Scan the records that follow, and whenever a line has the word "agent", copy it.

[Data entries]
────────────────

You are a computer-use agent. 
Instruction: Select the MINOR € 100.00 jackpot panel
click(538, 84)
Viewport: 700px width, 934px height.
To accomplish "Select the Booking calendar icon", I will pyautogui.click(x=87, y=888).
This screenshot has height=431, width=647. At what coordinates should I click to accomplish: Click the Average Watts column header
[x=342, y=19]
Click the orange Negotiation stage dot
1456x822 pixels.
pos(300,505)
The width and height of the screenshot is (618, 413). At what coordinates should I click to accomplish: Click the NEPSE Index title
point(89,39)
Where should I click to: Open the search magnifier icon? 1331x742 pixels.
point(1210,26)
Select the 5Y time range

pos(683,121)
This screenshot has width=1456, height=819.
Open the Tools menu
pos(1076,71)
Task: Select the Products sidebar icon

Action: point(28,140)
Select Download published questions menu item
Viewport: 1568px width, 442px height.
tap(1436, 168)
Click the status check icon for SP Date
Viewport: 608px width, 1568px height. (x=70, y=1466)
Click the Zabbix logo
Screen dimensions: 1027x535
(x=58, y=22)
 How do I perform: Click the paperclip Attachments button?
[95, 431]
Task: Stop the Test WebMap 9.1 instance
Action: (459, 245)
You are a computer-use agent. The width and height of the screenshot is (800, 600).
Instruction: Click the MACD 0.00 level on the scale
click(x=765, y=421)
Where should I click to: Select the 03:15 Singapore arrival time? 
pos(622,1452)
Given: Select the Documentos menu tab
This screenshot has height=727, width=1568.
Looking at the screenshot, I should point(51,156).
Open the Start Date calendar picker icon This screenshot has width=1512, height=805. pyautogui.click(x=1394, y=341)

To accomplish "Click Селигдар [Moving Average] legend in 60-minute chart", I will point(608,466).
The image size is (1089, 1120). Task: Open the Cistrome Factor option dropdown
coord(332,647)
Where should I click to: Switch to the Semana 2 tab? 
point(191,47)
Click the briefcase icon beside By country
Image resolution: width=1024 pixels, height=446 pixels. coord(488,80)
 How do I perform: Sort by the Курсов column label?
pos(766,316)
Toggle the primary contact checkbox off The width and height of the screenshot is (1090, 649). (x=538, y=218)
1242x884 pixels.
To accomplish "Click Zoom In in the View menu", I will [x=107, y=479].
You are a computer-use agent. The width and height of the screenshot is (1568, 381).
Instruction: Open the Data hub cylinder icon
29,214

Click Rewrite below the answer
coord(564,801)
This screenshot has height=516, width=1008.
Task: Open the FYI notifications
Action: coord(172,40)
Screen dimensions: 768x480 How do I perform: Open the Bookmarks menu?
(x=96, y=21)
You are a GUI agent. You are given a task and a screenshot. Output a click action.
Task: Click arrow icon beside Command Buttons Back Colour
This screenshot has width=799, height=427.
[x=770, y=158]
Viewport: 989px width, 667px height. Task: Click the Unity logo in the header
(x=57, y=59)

────────────────

- [Worked solution]
You are a computer-use agent. 
You are a computer-use agent. The width and height of the screenshot is (800, 600).
You are a computer-use agent. The width and height of the screenshot is (1568, 381).
You are a GUI agent. You are given a task and a screenshot. Output a click action.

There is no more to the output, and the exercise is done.